El líder piquetero se habría reunido con Moshen Rabbani, uno de los prófugos en la causa por el ataque a la mutual judía. Su viaje recibió una dura condena de la comunidad judía en la Argentina y del propio fiscal en la causa, Alberto Nisman, quien consideró que podría perjudicar la investigación

El eventual encuentro que el líder piquetero Luis DElía durante su viaje a Teherán con el ex agregado cultural iraní en la Argentina y sospechoso por el ataque a la mutual judía, Moshen Rabbani, sumó duras críticas en la Argentina.
Para el fiscal de la causa AMIA, Alberto Nisman, iría en perjucio de la reunión que se realizará el próximo miércoles en la sede de Interpol (en Lyon, Francia) para negociar que el juicio se realice en un tercer país.
"Su irresponsable accionar puede poner en riesgo los avances que se están produciendo en aras de posibilitar el juzgamiento de los iraníes en otro territorio", expuso Nisman según publica un matutino porteño.
Por su parte, el presidente de la AMIA, Guillermo Borger, calificó al viaje que realizó D'Elía como "una provocación" y agregó que la actitud le parece "absolutamente contradictoria" respecto a lo expresado por el gobierno argentino entorno al caso.
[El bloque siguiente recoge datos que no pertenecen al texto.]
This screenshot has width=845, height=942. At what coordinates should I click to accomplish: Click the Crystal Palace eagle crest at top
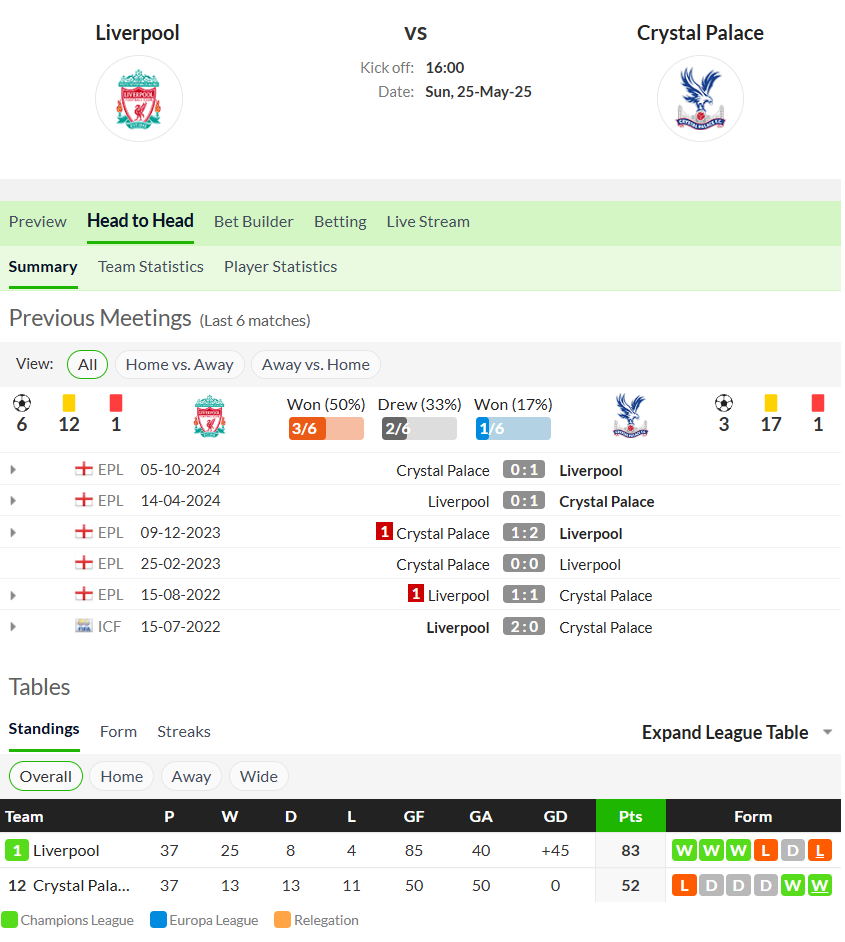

Asimismo, expuso que "lo menos que le pediría a DElía, ya que tiene incidencia en un país como Irán, es que le sugiera a sus autoridades que se presenten en la Justicia argentina".
La Delegación de Asociaciones Israelitas Argentinas (DAIA) emitió un documento expresando su "profundo rechazo" a la visita, que consideran "no hace más que reiterar actitudes previas del mencionado dirigente social, en este caso agravado por el hecho de estar acompañado por su esposa, que es legisladora provincial.